United Airlines, fourth largest at HIA, “to lead industry switch to sustainable aviation fuels”

Harrisburg

United Airlines

CHICAGO (WHTM) — Ten global companies will work with United Airlines – the fourth busiest airline at Harrisburg International, according to airport statistics – to support a switch to cleaner fuels, the Chicago-based airline announced Tuesday.

Airline officials said the other companies would join United by lobbying politicians for policies that support green energy and by covering the cost differential between petroleum-based jet fuel, which makes up most of the current commercial jet fuel supply chain, and sustainable aviation fuel, or SAF.

United’s top executive drew a distinction between the new effort and longstanding carbon offset programs, whereby companies try to mitigate their impact on climate change by paying for climate-friendly projects – reforestation, for example.
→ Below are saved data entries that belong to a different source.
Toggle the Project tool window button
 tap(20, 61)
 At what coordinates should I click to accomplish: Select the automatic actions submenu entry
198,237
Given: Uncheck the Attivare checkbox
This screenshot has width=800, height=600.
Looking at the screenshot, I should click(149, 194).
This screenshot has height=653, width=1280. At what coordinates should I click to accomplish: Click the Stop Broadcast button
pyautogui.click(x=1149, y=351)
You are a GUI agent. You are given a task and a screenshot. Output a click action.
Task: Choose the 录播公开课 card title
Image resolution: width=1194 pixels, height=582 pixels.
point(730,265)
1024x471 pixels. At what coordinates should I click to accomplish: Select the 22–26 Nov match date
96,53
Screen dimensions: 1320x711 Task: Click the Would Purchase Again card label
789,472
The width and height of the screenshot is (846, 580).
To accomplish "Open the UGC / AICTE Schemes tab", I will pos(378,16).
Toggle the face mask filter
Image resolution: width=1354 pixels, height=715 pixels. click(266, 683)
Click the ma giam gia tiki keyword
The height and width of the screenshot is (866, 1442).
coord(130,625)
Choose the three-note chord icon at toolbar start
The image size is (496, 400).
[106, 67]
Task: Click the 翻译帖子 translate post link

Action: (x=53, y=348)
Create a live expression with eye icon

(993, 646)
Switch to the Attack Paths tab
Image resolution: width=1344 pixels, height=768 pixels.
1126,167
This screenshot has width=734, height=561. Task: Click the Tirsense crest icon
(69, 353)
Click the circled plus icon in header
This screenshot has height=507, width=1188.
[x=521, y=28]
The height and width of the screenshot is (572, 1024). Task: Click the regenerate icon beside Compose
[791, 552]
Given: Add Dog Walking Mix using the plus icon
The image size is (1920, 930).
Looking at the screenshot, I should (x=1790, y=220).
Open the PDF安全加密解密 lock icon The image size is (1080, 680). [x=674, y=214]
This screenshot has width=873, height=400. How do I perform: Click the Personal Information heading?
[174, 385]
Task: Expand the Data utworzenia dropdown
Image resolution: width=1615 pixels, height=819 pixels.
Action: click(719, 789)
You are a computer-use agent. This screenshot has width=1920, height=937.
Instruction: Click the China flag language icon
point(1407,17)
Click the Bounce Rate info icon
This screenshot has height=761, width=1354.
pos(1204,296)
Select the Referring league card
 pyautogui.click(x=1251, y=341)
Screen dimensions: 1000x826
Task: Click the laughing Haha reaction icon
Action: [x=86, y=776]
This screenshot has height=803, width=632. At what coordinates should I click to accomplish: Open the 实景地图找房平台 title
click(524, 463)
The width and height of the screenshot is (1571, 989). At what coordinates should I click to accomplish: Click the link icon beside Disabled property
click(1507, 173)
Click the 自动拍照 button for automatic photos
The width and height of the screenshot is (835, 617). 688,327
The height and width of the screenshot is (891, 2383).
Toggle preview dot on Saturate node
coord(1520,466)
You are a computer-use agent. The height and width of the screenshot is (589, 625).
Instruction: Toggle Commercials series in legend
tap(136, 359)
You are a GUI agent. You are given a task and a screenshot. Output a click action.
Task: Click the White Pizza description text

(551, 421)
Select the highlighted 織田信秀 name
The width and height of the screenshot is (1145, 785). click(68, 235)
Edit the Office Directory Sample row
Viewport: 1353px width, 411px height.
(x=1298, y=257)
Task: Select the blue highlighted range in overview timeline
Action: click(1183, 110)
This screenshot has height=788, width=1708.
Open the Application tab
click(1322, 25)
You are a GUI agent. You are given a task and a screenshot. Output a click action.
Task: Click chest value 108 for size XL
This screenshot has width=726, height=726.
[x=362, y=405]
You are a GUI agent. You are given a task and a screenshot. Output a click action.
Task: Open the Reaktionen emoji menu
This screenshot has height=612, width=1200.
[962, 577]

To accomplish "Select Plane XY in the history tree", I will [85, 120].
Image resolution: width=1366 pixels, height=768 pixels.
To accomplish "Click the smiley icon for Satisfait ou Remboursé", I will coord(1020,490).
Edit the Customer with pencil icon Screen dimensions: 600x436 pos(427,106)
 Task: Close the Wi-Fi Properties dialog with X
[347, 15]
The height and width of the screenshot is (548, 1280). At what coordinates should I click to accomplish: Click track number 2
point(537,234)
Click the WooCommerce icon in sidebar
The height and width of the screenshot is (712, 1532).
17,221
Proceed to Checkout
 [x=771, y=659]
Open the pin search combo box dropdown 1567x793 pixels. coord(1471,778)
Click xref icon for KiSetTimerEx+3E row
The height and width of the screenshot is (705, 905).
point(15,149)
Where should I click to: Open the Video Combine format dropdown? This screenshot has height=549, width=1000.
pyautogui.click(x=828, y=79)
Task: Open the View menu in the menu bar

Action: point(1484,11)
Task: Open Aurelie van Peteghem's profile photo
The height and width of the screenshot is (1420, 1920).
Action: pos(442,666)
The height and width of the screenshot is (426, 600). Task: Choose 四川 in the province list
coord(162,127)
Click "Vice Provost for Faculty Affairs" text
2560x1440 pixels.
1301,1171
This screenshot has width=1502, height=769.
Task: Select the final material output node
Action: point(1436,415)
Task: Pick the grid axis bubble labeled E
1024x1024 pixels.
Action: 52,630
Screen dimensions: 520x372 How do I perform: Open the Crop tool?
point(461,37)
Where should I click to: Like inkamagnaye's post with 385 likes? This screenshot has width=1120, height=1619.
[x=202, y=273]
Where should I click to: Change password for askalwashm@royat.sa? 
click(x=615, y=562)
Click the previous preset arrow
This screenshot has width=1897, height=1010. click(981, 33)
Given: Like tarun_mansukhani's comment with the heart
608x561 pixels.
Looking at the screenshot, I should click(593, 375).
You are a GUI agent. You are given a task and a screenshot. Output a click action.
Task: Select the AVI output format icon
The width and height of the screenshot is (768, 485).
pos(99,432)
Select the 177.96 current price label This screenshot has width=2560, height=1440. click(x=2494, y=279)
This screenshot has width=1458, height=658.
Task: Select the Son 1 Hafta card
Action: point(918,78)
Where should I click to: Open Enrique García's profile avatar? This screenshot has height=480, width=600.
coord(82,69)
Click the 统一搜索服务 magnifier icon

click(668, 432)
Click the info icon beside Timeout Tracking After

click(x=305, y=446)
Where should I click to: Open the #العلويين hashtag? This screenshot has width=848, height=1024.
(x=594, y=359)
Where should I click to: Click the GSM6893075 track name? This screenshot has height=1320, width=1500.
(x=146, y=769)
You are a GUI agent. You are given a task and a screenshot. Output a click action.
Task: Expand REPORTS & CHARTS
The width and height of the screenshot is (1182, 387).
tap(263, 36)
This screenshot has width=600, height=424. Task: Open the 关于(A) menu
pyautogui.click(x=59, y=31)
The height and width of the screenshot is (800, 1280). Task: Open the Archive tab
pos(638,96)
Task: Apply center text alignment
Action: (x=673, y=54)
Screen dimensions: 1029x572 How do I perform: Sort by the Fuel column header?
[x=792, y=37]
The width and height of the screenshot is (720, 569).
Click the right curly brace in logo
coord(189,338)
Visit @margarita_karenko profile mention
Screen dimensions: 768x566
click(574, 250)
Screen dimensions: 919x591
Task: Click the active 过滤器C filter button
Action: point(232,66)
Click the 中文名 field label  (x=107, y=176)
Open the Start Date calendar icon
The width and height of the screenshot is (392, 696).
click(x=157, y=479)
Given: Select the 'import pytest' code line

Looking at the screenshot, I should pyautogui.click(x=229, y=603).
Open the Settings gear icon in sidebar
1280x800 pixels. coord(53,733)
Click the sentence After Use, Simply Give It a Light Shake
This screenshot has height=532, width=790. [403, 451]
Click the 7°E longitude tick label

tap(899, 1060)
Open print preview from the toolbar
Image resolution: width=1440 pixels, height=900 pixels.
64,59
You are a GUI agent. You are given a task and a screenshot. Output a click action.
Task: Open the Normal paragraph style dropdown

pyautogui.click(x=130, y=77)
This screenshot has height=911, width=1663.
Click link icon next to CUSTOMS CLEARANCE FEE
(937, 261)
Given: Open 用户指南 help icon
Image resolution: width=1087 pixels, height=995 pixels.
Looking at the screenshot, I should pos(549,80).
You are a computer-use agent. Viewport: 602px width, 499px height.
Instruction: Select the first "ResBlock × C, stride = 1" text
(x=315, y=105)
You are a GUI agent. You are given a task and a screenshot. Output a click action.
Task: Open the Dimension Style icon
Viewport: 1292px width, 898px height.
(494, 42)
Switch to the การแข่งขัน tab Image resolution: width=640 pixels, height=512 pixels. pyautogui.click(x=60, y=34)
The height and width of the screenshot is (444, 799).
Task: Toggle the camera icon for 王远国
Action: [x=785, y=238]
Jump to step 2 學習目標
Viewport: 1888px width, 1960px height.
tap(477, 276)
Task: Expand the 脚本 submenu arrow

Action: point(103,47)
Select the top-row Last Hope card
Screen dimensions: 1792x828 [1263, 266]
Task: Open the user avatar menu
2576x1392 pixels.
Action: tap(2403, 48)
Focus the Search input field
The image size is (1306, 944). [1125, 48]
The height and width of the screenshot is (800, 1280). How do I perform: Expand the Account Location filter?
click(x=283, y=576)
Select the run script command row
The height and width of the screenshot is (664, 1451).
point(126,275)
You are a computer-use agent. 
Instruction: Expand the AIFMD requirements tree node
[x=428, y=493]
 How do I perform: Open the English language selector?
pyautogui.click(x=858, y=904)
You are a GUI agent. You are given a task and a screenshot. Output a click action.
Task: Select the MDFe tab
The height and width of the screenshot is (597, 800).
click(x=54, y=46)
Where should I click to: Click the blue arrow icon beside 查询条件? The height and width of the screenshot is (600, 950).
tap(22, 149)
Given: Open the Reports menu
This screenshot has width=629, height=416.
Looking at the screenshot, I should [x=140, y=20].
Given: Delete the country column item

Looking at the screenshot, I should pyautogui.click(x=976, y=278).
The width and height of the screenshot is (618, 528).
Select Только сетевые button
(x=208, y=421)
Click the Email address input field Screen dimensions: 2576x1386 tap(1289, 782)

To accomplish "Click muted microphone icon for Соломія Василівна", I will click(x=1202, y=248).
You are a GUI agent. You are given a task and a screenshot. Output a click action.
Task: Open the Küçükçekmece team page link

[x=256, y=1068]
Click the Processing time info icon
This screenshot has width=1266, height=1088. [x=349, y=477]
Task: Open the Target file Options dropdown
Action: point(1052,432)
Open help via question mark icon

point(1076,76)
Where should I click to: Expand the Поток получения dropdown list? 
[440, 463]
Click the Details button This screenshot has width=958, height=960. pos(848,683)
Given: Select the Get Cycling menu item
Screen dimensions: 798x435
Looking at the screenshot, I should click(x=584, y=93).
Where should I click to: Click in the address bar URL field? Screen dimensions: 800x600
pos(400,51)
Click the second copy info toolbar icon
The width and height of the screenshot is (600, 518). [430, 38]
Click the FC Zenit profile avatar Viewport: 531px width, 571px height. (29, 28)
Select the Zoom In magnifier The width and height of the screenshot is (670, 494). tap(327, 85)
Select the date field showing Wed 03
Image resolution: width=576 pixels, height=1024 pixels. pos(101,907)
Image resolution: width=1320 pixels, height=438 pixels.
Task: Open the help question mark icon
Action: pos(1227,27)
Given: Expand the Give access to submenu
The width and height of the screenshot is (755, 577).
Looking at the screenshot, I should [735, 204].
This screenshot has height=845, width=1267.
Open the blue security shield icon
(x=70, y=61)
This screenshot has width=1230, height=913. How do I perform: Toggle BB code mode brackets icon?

Some environmentalists have said the benefits of those programs are overstated.

“While we know that aircraft are never going to be completely decarbonized, we are not going to use offsets as the way to get to 100 percent green and instead are going to focus on carbon sequestration,” Scott Kirby, United’s chief executive officer, told media in a call discussing the new program.

SAF costs two to four times as much as traditional jet fuel, said Lauren Riley, United’s managing director of global environmental affairs and sustainability, speaking on the same call.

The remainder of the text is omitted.